#### INPUT DATA
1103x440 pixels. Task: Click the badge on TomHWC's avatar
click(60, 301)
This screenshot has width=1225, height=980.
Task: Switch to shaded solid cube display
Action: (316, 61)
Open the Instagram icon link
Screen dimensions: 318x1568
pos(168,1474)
########
§ WHAT TO DO
Give back the material above in its entirety, with every word intact.

§ EXERCISE RESULT
1103x440 pixels. Task: Click the badge on TomHWC's avatar
click(60, 301)
This screenshot has width=1225, height=980.
Task: Switch to shaded solid cube display
Action: (316, 61)
Open the Instagram icon link
Screen dimensions: 318x1568
pos(168,1474)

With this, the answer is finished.